CloudStack vs. OpenStack: My Experience

10-02-2013 / François Gaudreault

Before anyone starts to rant or panic, a few disclaimers:

    We love both CloudStack and OpenStack. In fact, we wrote and shared a connector to allow OpenStack Swift to authenticate against CloudStack.
    We are a Citrix CloudAdvisor and have deep expertise with the Citrix CloudPlatform and Cloud Portal Business Manager products, and by extension, CloudStack.
    We want to continue to provide our customers with the best solutions on the market to achieve their business goals as fast as possible.

In this context, here are the results of some of our own experiences experimenting with and comparing CloudStack 4.0.1 and OpenStack Grizzly.

Speed To Production

As discussed above, rapid time-to-value is important for us, and unfortunately OpenStack does not perform well in this respect. Excluding network setup (which is the same for both solutions) and OS installation, my first deployment of a CloudStack cloud with two XenServers took less than two hours. When I first installed OpenStack, I failed a few times. Even with reasonable “how-to” documentation (it’s so hard to find good documentation!), it took me about three days to figure out all the various components and have a working cloud with one KVM-based compute node. I used Quantum; perhaps there is a simpler option using Nova.

Documentation

We all complain about documentation, and CloudStack doc is not perfect. But, at this point in time, I believe that CloudStack documentation is still one step ahead. It is better structured, and you can actually follow it and get something that works. With OpenStack, things are less clear and there is no “step-by-step” installation guide.

Installation Process

The installation process is probably one of the largest drawbacks: to install OpenStack you must install every component individually (Keystone, Nova, Glance, etc.) and you must manually create MySQL databases and users. Quite tedious! There is definitely room for improvement here, and I believe some distributions are trying to address this need.

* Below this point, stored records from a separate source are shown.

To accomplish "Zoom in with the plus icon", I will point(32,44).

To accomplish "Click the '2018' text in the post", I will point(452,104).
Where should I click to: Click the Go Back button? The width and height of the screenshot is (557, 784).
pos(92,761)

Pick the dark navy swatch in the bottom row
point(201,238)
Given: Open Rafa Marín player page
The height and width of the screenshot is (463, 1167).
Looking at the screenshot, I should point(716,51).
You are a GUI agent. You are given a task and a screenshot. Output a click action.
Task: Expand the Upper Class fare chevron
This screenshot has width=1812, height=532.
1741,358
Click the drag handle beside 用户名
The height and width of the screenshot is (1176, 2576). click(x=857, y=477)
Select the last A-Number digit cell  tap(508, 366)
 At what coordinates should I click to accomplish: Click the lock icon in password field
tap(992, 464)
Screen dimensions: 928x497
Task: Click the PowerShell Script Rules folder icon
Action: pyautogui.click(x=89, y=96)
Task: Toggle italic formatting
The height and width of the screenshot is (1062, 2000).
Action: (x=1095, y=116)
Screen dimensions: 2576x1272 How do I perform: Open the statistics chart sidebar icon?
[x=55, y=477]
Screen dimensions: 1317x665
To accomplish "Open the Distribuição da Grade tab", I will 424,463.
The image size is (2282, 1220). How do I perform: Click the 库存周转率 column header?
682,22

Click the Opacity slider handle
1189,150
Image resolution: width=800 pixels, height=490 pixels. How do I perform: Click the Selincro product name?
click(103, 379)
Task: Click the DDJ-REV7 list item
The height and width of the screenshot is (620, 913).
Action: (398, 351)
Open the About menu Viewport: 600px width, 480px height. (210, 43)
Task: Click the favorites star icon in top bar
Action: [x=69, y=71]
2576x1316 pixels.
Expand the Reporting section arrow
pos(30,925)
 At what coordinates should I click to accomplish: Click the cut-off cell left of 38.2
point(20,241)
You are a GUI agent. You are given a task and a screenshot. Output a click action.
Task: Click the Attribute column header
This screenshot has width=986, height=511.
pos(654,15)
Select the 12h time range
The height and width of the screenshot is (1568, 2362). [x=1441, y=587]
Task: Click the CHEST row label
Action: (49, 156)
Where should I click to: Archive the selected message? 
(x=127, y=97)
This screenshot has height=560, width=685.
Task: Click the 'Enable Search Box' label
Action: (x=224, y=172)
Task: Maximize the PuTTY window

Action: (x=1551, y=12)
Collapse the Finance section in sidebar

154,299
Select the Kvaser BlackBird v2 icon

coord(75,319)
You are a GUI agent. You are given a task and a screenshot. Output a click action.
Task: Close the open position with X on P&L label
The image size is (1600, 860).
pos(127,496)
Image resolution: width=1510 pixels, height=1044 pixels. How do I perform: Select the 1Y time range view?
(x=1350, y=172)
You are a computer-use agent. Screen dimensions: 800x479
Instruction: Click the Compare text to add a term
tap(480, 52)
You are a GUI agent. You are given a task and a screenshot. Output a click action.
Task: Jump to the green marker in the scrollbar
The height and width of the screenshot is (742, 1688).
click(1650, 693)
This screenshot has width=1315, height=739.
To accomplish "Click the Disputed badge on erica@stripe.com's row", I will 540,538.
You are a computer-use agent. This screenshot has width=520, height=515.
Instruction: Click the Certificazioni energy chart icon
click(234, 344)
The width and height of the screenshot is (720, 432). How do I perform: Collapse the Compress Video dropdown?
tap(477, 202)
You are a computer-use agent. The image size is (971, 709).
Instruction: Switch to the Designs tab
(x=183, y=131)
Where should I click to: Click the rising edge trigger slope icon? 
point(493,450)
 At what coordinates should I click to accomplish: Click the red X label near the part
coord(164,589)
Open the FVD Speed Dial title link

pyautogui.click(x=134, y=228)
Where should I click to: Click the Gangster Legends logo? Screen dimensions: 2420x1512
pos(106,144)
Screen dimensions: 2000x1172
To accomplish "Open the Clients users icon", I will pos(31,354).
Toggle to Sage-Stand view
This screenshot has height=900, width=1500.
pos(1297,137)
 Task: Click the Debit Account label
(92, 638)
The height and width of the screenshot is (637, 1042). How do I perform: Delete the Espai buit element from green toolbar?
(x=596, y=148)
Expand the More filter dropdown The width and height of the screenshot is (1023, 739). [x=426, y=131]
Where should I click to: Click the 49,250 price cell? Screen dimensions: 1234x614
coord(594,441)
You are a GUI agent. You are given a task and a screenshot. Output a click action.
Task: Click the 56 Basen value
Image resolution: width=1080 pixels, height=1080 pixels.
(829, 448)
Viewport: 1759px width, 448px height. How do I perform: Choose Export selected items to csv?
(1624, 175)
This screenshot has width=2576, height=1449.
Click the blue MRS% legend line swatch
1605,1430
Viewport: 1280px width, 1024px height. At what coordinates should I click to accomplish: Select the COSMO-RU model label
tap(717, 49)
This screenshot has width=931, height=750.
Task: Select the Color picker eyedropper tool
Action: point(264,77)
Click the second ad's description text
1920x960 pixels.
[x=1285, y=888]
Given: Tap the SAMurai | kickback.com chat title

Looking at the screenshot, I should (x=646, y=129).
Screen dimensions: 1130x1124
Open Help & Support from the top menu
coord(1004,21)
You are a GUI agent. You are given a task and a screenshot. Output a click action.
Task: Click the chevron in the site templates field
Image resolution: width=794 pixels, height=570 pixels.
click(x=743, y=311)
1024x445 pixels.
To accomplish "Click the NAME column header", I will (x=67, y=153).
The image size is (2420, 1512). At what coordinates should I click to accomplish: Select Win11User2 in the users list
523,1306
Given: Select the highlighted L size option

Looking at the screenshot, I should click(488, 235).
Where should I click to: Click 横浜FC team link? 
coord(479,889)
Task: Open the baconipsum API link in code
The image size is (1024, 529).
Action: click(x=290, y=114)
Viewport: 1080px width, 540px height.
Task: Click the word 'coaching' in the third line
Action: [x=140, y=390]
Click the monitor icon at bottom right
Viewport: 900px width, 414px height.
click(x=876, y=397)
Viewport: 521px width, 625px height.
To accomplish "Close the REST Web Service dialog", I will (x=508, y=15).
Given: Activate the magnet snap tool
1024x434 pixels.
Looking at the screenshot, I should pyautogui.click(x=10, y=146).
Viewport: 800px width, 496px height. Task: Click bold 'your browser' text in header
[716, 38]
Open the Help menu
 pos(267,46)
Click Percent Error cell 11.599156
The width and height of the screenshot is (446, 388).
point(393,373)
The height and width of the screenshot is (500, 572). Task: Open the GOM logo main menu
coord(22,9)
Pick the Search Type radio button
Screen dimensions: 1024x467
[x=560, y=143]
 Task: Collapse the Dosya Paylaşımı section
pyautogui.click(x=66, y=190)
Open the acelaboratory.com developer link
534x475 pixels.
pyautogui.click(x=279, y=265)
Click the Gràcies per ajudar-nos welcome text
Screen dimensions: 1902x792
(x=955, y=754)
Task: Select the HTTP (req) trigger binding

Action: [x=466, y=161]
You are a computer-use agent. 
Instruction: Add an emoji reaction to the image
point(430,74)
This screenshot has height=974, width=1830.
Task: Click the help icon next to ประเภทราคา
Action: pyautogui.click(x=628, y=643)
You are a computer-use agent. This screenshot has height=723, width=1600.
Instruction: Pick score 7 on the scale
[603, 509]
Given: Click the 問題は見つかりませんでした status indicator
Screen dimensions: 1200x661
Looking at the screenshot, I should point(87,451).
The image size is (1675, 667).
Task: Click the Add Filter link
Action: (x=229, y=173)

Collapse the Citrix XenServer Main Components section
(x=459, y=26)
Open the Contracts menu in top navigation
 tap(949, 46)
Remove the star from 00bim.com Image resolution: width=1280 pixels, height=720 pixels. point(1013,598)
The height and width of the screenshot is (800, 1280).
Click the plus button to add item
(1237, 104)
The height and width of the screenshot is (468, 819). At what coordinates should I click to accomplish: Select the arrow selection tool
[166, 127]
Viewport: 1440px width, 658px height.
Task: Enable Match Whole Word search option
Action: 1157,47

Currently there are packages, but there is still too much manual work to do. There should be a Bash script or a Python script at least — I’ll keep looking. Finally, you must also tweak many different configuration files for each module. In a word: painful.

Community

I think we can agree that OpenStack has the lead here. In fact, when you look at pundits such as Randy Bias advocating OpenStack, the majority of the arguments for OpenStack’s leadership have to do with the size of the community: the number of users, developers, commits, etc. OpenStack is also backed by large industry players so a lot of attention (and money) is driven to the project, mostly by the industry’s fear of AWS.

Still, if you believe that the OpenStack ecosystem is positioning itself against (or at least in contrast to) AWS, then you could also argue that CloudStack benefits from the entire AWS ecosystem, as an increasing number of users recognize the benefits of having resources in public or private cloud environments, as CloudStack and AWS do play nicely together.

Features

Again, at this point in time, the CloudStack feature set is ahead of OpenStack, and CloudStack remains more user friendly. For example, to install a template on OpenStack, you must use Glance’s CLI tool. In CloudStack, you simply use the GUI. For day-to-day use and resource visibility, CloudStack is a step ahead. Additionally some features like VPN and external service providers are not supported in OpenStack yet.

Architecture

While CloudStack’s approach is to have all logic as centralized as possible, OpenStack’s vision is completely different. It uses an enterprise message service (RabbitMQ) and everything is built in separate modules. The good thing about having multiple modules is that you install what you need, and you can easily scale different pieces in an asynchronous manner — and that has been an argument used many times by OpenStack proponents. However, this approach quickly creates a significant level of complexity, both at the operational level (i.e., to deploy, manage, and scale an environment), as well as the development level (i.e., to coordinate the coding efforts of all vendors). What would happen if IBM and HP don’t agree? Yes: the message heard at the recent OpenStack conference was that “we want OpenStack to ‘win’ and we are not in a fight with each other.” But think about this: how will these companies differentiate their offerings?

Bottom line

In the end, both projects have their own issues, and both have rough edges to be addressed. CloudStack is a stable project but it is still going through its adolescence; it was just recently released into the Apache Foundation and is balancing the need to add new features with improving existing functionality.

All this being said, I continue to believe that CloudStack is the more stable of the two today and easier to deploy. If I had to choose one for a production environment, I would go with CloudStack. However, it will be mandatory to keep an eye on OpenStack. I see increased support for OpenStack among industry leaders, which may be enough to put OpenStack in a leadership position.